眉一つ動かさないエンディーンを、リトルセは来る日も来る日も、飽きることなくじっと見つめていた。
ぬくもりのなくなった冷たい手を握り続けたら、いつしかリトルセの体温と同じになった。それに気づいてから毎日何度も、頬に触れて、首に触れた。少しずつリトルセの暖かさを、生きている証を、分け与えるかのように。
それでも彼は、瞼を揺らすことすらなかったけれど。
かろうじて生きているが、何も食べていない彼は、日に日に衰弱しているのがリトルセでもわかった。
見ているだけなのは、苦しくて。
けれど、リトルセだけは、逃げるわけにはいかなかった。
「嘘、だったの……? 貴方の命は私のものだと、そう言ったじゃない」
話しかけて、答えなかったことなど今までなかったのに。
もう、彼から言葉は、返らない。
あの優しかった声を、聞けない。
「貴方だけが、私と同じだった……」
似たもの同士。
だから、安心できた。持っているものも足りないものも同じで、二人で埋め合えるものは、孤独以外何一つなかったけれど。
傷を分かち合って。
流れる血を、一緒に拭った。
お互いでは癒しあうことができないとわかっていたから、せめてその耐えられないほどの痛みを共有した。
その手にもう何も残っていなくて。
ただ身ひとつで立って。
過去というしがらみに囚われたまま、お互いの手を握ったとき、もうそれしか持っていない二人。

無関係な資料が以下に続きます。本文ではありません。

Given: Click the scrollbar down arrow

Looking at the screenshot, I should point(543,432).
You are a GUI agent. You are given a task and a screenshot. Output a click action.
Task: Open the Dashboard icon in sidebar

エンディーンだけが、リトルセを一人にしなかったのだ。
ジュリアスやカリスは優しく、そこに安らぎはたしかにある。けれど、彼らにはリトルセのほかに大切な家族がいる。いつもリトルセひとりに関わっていられないのはわかっているし、そんな贅沢な我が侭は言えなかった。
(でも、寂しい……)
口には、出せない。
エンディーンにも、それだけは言えなかった。
「あのとき……貴方が、私を、救ってくれたわ」
どこかで納得しようとしていた婚約。けれど、どうしても実感がなくて。
ジュリアスがどんどんと話だけを進めていくことが怖かった。けれど、それを彼には言えなくて、悟られたくなくて。強引なそれすら、リトルセのためだとわかっているから、拒否はできなかった。
逆らえずに、呑まれていく日々。
衝動的に家出をして、森の中深く入り、やっぱり一人なのだと実感したときに、彼がいた。
血だらけで。
恐ろしかった。
ふと、父を思い出した。
自害したという彼を、リトルセは見ていないけれど、どこかで想像してしまう。血だまりの中に倒れる家族たちの姿を。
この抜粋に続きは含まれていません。